SELECTION
------------------------------------
Where the past once had the Nifty Fifty, the present has the Magnificent Seven. We rightly describe them as powerful and extractive—platforms that concentrate attention and data at unprecedented scale. Yet their emergence also marks a waypoint on a longer arc. Affiliation no longer defaults to the nation-state or the lifelong employer; the credentials and infrastructure required to build outside institutional walls are commodifying fast. What decentralizes here is not their present market dominance, but the conditions under which personal agency becomes practicable again.
I saw that shift happen up close through the evolution of the social network, where the object of change evolved. First from the project to the product, and then to the public protocols we know today as Bitcoin, Ethereum, and Solana—each with its own use-case-driven application on that social network.
Project
The institutions I served were large and complex. Even their information technology units comprised myriad departments working interdependently to deliver their applications; this was a cumbersome environment demanding patience and persistence above all else. Projects ground slowly in fits and starts. They consisted of many pieces painstakingly lined up based on dependencies or prerequisites in a chain of causality. They were often concluded late, short of the promised features, and at a considerably higher cost than initially forecasted. We call their architecture monolithic.
These institutions move slowly on release trains. Deployments happen roughly every three months, and the idea is to line your work up with one of those. The odds of an individual project succeeding on its original terms were always small, but competent teams managing with diligence resulted in relative success in the marketplace and thus competitiveness.
As a professional, one had to be content with something well short of perfection—with the steady accumulation of knowledge and its registration into a general-purpose framework for understanding reality. This was something one carried to the next endeavour and which, more importantly, furnished over time a more completely modelled worldview. However, this, in my view, is why we work in any profession: to grapple with how we as individuals fit into the larger picture of communities, institutions, sovereign collectives, and the global commons.
------------------------------------
Write out the passage on institutional projects and personal agency in full, word for word.

(Records from a data collection)
------------------------------------
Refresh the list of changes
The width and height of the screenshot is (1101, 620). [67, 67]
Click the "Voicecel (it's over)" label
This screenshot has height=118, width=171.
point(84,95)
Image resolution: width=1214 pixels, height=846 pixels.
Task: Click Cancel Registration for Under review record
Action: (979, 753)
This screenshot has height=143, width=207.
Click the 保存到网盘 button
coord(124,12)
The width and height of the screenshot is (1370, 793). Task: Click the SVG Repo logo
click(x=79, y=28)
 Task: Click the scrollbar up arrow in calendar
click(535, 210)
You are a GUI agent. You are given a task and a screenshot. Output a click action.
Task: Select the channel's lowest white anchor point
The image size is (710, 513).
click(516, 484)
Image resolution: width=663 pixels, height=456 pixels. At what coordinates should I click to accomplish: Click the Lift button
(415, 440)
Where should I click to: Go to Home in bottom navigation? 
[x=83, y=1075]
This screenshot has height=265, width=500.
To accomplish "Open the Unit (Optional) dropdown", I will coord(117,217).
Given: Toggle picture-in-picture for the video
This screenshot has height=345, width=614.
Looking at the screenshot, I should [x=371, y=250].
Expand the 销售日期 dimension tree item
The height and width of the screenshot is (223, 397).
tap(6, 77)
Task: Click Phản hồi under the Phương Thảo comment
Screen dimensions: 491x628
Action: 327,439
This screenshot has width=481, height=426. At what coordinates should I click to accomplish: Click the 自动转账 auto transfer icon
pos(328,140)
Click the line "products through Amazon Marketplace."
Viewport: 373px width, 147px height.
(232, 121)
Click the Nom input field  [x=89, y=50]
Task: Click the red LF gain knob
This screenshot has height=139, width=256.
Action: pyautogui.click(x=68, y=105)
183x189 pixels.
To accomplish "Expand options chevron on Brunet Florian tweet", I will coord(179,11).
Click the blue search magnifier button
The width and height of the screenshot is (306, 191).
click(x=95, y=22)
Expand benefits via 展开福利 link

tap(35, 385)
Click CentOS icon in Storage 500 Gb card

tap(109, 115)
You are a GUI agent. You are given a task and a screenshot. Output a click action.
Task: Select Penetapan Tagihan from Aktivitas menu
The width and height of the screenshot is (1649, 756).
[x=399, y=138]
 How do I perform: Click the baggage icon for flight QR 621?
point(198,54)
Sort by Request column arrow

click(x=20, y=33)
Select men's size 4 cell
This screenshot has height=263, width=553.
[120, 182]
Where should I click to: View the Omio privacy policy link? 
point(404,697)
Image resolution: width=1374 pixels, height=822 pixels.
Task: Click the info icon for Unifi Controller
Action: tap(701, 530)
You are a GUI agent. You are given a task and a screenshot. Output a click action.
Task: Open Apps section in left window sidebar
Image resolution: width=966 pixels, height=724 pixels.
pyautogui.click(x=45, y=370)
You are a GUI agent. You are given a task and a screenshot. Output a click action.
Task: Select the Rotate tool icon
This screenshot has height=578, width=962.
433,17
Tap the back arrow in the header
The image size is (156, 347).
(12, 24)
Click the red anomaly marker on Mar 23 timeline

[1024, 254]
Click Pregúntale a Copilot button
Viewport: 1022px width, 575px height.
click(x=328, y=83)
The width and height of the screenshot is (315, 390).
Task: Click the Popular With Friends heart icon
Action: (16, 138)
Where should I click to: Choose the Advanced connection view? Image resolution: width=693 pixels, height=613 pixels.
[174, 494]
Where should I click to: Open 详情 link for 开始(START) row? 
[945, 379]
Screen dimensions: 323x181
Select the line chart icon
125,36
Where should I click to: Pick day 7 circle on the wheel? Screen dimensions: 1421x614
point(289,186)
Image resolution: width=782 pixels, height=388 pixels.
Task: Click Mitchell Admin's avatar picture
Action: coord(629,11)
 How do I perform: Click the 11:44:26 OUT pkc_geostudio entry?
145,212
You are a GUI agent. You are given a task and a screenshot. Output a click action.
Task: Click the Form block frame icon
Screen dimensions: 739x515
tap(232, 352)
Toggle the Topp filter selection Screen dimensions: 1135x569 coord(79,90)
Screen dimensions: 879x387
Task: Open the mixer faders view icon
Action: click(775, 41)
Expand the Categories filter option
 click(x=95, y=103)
------------------------------------
REPLY TO THE EXERCISE
Where the past once had the Nifty Fifty, the present has the Magnificent Seven. We rightly describe them as powerful and extractive—platforms that concentrate attention and data at unprecedented scale. Yet their emergence also marks a waypoint on a longer arc. Affiliation no longer defaults to the nation-state or the lifelong employer; the credentials and infrastructure required to build outside institutional walls are commodifying fast. What decentralizes here is not their present market dominance, but the conditions under which personal agency becomes practicable again.
I saw that shift happen up close through the evolution of the social network, where the object of change evolved. First from the project to the product, and then to the public protocols we know today as Bitcoin, Ethereum, and Solana—each with its own use-case-driven application on that social network.
Project
The institutions I served were large and complex. Even their information technology units comprised myriad departments working interdependently to deliver their applications; this was a cumbersome environment demanding patience and persistence above all else. Projects ground slowly in fits and starts. They consisted of many pieces painstakingly lined up based on dependencies or prerequisites in a chain of causality. They were often concluded late, short of the promised features, and at a considerably higher cost than initially forecasted. We call their architecture monolithic.
These institutions move slowly on release trains. Deployments happen roughly every three months, and the idea is to line your work up with one of those. The odds of an individual project succeeding on its original terms were always small, but competent teams managing with diligence resulted in relative success in the marketplace and thus competitiveness.
As a professional, one had to be content with something well short of perfection—with the steady accumulation of knowledge and its registration into a general-purpose framework for understanding reality. This was something one carried to the next endeavour and which, more importantly, furnished over time a more completely modelled worldview. However, this, in my view, is why we work in any profession: to grapple with how we as individuals fit into the larger picture of communities, institutions, sovereign collectives, and the global commons.